In Gipe’s 200th anniversary history, she included a poem from congregant John F. Schmuck.
It’s titled “God’s Church,” an application to both the universal church and St. Luke’s. He ended it with these words, sentiments no doubt held by the church’s congregants for 250 years.
“You are my fortress, strength and love, / You are the hope that makes me free. / True and just, yet gentle as a dove. / Standing for truth to Eternity.”
As part of 250th anniversary observances, that verse perhaps should gain prominence on a sign somewhere on that hilltop that has hosted St. Luke since 1772.

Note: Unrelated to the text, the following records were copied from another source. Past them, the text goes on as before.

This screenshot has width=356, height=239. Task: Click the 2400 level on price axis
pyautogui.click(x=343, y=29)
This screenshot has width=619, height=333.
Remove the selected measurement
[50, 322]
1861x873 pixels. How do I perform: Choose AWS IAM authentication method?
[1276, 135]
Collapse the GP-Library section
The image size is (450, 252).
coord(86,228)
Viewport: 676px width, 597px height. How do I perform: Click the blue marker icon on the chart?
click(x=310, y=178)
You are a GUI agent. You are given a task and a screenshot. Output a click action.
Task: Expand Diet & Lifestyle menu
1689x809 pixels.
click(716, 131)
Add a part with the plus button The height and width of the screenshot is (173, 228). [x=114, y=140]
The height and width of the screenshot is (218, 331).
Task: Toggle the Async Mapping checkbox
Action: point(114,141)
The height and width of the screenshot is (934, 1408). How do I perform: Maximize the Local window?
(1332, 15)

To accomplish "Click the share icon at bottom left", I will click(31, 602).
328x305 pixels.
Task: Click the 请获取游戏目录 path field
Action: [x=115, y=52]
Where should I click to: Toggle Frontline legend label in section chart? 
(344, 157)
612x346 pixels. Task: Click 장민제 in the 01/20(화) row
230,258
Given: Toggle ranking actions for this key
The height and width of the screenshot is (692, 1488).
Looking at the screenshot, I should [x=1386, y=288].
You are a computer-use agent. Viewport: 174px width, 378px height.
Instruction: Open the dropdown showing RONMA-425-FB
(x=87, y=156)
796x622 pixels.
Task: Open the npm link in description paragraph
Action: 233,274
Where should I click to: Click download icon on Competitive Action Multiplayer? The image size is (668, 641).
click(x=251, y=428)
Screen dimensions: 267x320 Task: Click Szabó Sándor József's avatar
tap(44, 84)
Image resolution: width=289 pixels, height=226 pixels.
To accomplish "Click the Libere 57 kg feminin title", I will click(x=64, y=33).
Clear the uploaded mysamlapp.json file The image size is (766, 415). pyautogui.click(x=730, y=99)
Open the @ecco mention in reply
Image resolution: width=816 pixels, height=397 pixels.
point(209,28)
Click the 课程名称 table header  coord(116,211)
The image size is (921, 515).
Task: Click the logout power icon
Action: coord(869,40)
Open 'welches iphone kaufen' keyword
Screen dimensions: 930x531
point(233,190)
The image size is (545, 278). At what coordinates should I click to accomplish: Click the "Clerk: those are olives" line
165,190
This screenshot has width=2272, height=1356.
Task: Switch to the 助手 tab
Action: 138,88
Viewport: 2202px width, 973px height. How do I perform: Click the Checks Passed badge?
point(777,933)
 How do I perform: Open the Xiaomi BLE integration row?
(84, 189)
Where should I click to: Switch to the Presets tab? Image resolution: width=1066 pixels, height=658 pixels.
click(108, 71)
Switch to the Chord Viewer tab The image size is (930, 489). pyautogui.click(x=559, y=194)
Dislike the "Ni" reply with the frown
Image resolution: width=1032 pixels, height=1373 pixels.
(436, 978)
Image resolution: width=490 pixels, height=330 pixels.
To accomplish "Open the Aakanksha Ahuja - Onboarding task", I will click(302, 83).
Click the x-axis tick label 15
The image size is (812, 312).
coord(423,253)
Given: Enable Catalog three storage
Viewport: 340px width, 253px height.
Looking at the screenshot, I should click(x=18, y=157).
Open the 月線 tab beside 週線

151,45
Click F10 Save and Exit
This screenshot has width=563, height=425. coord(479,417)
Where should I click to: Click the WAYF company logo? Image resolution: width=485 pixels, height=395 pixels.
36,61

250th at St. Luke’s: Pastor Joshua Craley, who grew up in St. Luke’s congregation and has been pastor of New Hope United Church of Christ in Landisburg for 15 years, will preach at the Homecoming Sunday service at 8:30 a.m. Aug. 14. Former pastors and older members of the congregation will be recognized.
On Oct. 23, Lutheran Bishop James Dunlop will preach.
The 2022 St. Luke’s picnic is set from 3 to 7 p.m. Sept. 24. Musical entertainment will be Tall in the Saddle, and chicken corn soup will be available.
Jean Robinson and June Lloyd will lead a St. Luke’s Cemetery tour focusing on veterans buried there from the Revolutionary War through Vietnam. That tour is set for May 7.